# Classical Archives



## Haydnn (Feb 22, 2015)

I would like people's opinions about "Classical Archives".


----------



## violadude (May 2, 2011)

What is that?..............


----------



## Haydnn (Feb 22, 2015)

Here's the link: http://www.classicalarchives.com/


----------



## Headphone Hermit (Jan 8, 2014)

Not heard of it before.

A quick glance of Berlioz' works suggests a many interesting historical performances, lots of expensive budget performances (yes, I know that's an oxymoron), and quite a few bumper sets to download. 
If used carefully, it is probably a useful resource for those who want to download music. As I have never used it, I can't comment on ease of use, quality of downloads etc etc


----------



## Albert7 (Nov 16, 2014)

Holy smokes... thanks for the link!


----------



## Guest (Feb 25, 2015)

Classical Archives used to be one of the cheapest places to download 320 kbps Naxos albums - for $6 a pop versus $8 on iTunes for lower-quality 256 kbps. For other labels CA seems to charge $10 to $12. This has been steadily going up.

Only a week or two ago they seem to have lost their contract with Naxos. I see no Naxos albums under New Releases. I'm looking now and I still see older Naxos albums still available though for the low price, so maybe not all is lost. The low-cost supplier of new Naxos downloads now seems to be ClassicsOnline, which currently charges $7 a pop, down from $8 a month or two ago (I think).

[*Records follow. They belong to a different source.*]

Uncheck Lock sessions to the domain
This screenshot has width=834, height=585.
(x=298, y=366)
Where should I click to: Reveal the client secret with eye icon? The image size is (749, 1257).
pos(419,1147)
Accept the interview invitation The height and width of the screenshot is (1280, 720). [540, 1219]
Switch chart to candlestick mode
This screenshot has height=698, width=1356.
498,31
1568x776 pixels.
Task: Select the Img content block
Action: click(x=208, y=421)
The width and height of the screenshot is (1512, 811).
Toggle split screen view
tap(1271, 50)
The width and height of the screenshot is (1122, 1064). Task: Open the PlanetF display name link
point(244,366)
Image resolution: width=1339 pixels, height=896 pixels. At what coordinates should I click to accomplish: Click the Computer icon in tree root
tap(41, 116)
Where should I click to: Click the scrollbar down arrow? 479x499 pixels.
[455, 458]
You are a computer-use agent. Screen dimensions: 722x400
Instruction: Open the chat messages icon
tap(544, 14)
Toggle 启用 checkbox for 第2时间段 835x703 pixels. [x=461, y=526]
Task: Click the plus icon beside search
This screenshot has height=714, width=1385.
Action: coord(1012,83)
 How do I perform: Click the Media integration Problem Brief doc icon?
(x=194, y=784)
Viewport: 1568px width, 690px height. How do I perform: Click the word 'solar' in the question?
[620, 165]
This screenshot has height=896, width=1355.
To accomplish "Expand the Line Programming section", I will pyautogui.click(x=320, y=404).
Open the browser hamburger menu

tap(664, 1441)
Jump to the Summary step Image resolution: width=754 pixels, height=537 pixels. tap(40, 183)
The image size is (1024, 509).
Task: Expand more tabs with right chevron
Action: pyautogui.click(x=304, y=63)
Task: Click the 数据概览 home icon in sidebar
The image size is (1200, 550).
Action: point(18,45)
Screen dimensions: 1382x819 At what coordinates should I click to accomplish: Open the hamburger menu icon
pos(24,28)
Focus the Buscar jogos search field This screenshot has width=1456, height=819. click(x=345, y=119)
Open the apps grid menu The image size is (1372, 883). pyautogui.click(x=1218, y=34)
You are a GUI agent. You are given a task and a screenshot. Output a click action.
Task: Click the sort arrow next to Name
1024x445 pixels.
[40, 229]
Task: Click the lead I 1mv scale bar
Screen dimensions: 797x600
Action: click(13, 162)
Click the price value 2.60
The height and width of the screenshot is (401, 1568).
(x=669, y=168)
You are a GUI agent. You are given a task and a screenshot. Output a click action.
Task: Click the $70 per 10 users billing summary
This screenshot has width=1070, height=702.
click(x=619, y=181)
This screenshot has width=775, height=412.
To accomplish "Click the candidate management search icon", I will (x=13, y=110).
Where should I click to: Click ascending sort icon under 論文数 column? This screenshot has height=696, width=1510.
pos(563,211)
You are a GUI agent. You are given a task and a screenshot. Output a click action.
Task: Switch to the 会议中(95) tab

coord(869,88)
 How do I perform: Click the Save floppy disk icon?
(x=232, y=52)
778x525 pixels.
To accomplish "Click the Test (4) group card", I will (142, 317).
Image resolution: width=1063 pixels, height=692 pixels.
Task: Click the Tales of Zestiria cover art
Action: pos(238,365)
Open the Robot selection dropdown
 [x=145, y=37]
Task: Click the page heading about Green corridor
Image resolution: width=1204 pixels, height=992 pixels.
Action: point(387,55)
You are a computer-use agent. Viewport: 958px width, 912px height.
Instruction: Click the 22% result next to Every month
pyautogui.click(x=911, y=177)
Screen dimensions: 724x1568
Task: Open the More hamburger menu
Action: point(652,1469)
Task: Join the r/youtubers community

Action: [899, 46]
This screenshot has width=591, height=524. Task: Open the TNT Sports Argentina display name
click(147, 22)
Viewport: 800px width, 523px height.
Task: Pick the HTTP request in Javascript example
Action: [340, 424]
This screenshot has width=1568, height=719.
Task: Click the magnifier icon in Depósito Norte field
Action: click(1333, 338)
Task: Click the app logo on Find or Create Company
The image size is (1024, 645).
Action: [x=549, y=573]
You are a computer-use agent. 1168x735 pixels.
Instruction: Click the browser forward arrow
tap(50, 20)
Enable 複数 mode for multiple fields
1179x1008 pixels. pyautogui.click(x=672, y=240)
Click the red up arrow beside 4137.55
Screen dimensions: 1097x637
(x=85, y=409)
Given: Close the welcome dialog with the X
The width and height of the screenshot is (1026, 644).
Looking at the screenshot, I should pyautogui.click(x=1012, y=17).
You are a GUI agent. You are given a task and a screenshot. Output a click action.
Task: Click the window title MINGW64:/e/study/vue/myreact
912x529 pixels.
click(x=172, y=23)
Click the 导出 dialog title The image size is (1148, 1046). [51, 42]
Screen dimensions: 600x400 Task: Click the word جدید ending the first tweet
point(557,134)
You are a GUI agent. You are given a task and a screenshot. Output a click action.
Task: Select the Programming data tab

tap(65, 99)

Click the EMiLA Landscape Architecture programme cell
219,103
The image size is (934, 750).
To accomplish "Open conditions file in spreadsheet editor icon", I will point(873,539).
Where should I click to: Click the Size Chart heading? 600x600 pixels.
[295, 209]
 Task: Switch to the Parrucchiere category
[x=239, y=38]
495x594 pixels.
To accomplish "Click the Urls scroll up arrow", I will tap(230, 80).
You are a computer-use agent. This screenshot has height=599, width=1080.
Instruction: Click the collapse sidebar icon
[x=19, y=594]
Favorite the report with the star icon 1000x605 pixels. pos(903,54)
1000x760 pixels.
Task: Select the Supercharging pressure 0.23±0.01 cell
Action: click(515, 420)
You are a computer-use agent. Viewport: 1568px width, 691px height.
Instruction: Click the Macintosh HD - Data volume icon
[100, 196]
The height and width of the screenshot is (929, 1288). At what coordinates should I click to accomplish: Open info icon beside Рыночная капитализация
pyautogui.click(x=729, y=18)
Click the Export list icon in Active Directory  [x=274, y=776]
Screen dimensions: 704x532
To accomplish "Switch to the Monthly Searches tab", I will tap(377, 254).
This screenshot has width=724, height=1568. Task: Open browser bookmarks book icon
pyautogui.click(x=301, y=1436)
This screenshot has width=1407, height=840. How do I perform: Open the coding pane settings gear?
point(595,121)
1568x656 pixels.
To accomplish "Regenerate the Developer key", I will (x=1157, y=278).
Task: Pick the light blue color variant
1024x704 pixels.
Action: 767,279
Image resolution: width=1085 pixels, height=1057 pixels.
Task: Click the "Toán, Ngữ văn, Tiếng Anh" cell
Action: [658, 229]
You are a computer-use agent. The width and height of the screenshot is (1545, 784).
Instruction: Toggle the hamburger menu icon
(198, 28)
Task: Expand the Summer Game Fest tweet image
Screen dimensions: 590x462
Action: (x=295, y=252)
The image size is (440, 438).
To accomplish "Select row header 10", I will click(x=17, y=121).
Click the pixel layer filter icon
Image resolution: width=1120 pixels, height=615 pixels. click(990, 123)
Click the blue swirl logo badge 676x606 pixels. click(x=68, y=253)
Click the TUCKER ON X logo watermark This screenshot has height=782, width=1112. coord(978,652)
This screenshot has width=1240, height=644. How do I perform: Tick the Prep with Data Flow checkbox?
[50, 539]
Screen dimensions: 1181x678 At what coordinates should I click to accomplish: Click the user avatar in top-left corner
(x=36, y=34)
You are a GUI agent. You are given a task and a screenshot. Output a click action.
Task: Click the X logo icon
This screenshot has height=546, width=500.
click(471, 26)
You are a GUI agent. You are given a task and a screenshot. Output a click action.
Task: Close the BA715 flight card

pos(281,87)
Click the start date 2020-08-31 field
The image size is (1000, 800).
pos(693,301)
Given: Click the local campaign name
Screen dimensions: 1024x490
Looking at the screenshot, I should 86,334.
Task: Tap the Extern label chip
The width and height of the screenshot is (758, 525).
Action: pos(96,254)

Price considerations aside, it's a good site. You can become a member, stream a lot of music, etc.


----------



## Haydnn (Feb 22, 2015)

I think that this site is a transition of "Classical Music Heritage Society". You can have it on all day and listen to the entire library. Also their "radio". If you subscribe you get a discount on all purchases. I've been using it for 4 years; it download separately or with iTunes. Naxos has their own site (lately); but the "boss" is declaring in their forum that Naxos is still supporting them. They have good music history on all the big composer. The history is in the form of a "podcast".


----------



## brotagonist (Jul 11, 2013)

I discovered them years ago. It's a bit like Naxos Music Library, except that you have to pay (my public library has Naxos access). I don't feel that it is for me. I can get all of that on YT, my own collection and the services my local public library provides.


----------



## Oskaar (Mar 17, 2011)

I have used the site a lot before, as a Ressource, but now I find it a bit to much sale-pushing.

Nowadays I mostly use Arkivemusic and presto classical as resources. Also selling music, but it is possible to browse around without constant BUY reminders.


----------